---------- Source data ----------
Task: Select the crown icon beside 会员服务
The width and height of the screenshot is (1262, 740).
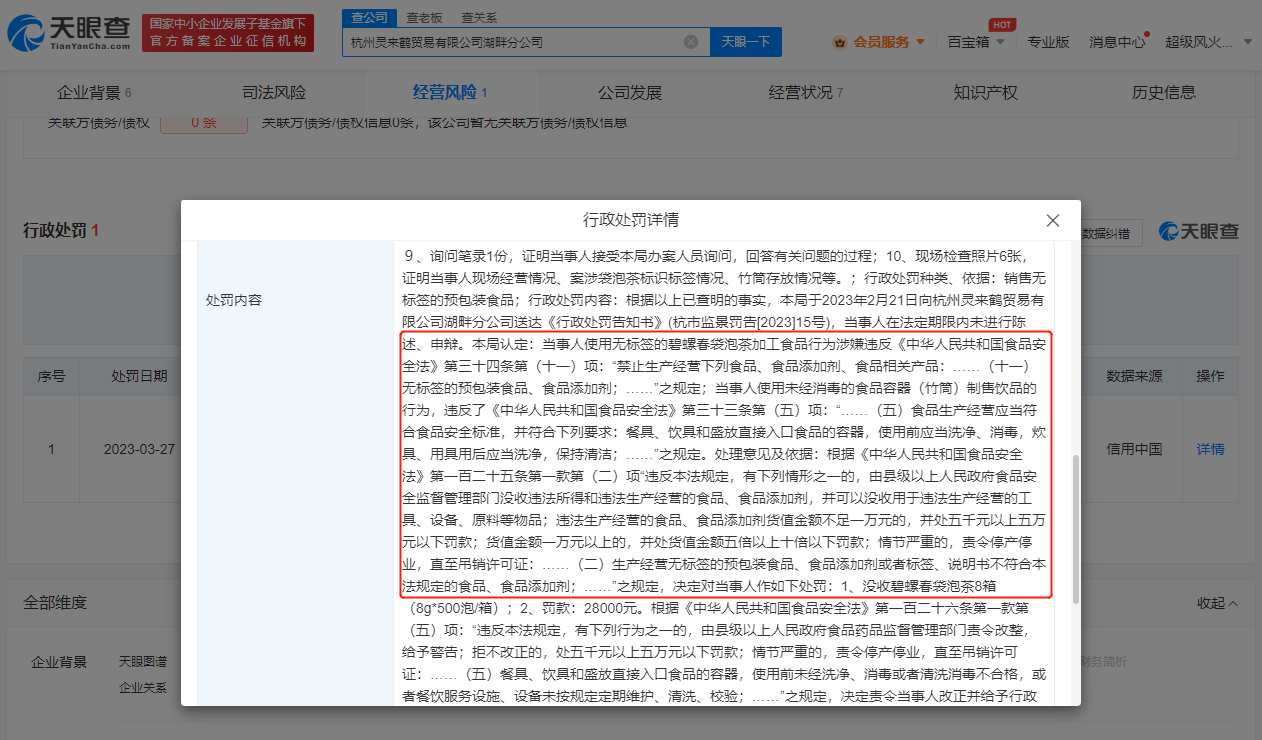Action: pos(838,44)
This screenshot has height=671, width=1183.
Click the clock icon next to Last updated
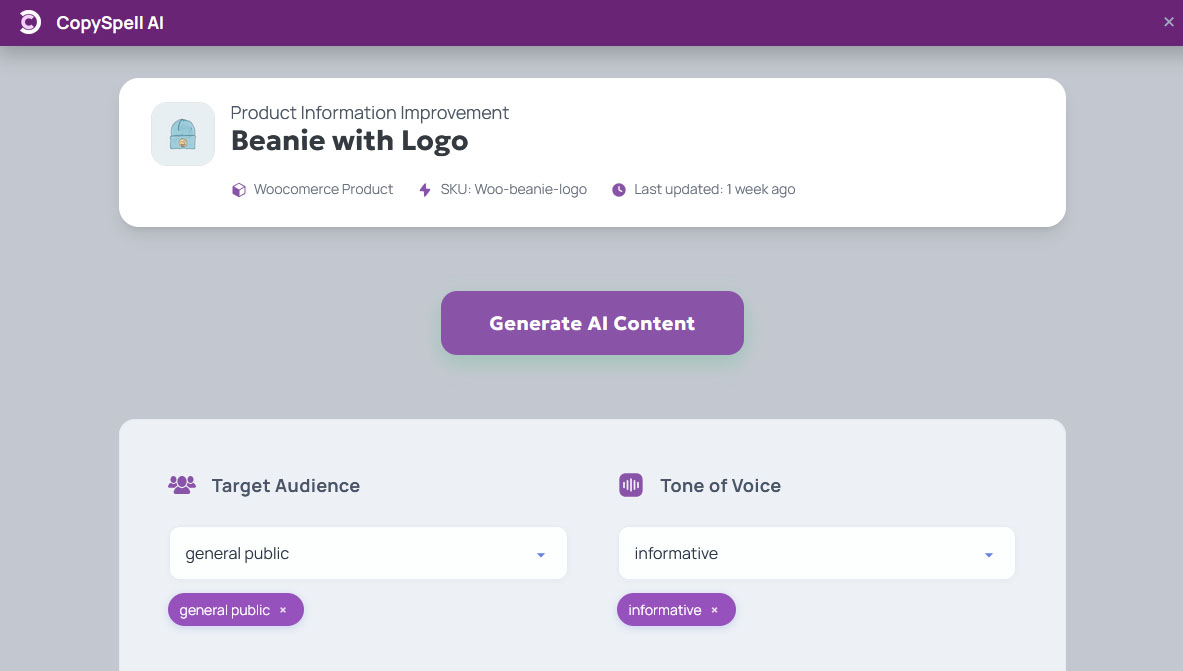619,190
----------
Please set down the records exactly, and keep every image out of the copy.

Task: Select the crown icon beside 会员服务
The width and height of the screenshot is (1262, 740).
Action: pos(838,44)
This screenshot has height=671, width=1183.
Click the clock icon next to Last updated
619,190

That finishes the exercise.